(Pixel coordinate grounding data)
....
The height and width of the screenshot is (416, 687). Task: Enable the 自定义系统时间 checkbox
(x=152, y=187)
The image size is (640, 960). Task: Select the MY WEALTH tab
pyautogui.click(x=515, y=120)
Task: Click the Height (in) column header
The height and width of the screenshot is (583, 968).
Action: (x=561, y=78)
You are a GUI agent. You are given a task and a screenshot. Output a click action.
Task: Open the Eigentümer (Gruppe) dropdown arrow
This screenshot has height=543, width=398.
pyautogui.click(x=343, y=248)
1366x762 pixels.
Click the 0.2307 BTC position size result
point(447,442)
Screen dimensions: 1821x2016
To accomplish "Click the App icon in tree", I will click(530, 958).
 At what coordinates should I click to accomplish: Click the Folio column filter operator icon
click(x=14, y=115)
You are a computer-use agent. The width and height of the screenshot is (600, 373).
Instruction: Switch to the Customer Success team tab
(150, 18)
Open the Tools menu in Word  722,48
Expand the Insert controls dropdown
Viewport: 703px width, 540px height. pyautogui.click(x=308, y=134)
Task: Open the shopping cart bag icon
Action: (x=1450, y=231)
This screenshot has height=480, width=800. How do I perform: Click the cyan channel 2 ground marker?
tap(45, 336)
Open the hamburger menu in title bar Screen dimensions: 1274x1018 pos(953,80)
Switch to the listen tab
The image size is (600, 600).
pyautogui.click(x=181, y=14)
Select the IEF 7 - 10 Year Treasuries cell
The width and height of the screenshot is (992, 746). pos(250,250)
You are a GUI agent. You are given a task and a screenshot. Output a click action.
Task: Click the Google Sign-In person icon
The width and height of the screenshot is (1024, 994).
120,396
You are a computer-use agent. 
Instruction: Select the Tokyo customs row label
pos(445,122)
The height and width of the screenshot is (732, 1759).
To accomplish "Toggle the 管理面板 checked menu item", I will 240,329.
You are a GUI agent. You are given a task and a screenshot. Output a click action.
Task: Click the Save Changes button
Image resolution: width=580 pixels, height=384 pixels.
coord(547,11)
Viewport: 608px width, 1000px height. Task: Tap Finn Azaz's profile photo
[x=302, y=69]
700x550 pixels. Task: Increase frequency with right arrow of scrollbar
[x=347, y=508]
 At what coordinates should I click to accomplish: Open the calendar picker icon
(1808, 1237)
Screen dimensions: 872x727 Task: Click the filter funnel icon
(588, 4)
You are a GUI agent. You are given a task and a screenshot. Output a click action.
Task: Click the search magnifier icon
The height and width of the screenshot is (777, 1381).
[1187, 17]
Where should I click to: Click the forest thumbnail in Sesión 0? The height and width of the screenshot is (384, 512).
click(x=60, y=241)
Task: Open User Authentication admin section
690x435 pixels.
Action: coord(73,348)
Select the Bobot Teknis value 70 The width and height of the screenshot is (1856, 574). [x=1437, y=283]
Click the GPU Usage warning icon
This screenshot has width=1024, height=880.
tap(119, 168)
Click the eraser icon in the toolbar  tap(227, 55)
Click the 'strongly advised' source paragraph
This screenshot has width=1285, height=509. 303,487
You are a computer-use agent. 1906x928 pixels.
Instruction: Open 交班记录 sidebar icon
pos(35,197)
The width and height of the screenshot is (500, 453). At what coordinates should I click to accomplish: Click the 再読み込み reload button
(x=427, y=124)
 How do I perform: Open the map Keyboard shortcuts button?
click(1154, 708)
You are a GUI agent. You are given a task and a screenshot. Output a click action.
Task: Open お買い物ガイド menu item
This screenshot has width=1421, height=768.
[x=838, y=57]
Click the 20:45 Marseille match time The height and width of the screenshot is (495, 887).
....
* **Exercise objective**: Emit an exact copy of the lines spanning the start of the records to the line containing "Open the Tools", inclusive, and no other output.

* **Response to the task**:
The height and width of the screenshot is (416, 687). Task: Enable the 自定义系统时间 checkbox
(x=152, y=187)
The image size is (640, 960). Task: Select the MY WEALTH tab
pyautogui.click(x=515, y=120)
Task: Click the Height (in) column header
The height and width of the screenshot is (583, 968).
Action: (x=561, y=78)
You are a GUI agent. You are given a task and a screenshot. Output a click action.
Task: Open the Eigentümer (Gruppe) dropdown arrow
This screenshot has height=543, width=398.
pyautogui.click(x=343, y=248)
1366x762 pixels.
Click the 0.2307 BTC position size result
point(447,442)
Screen dimensions: 1821x2016
To accomplish "Click the App icon in tree", I will click(530, 958).
 At what coordinates should I click to accomplish: Click the Folio column filter operator icon
click(x=14, y=115)
You are a computer-use agent. The width and height of the screenshot is (600, 373).
Instruction: Switch to the Customer Success team tab
(150, 18)
Open the Tools menu in Word  722,48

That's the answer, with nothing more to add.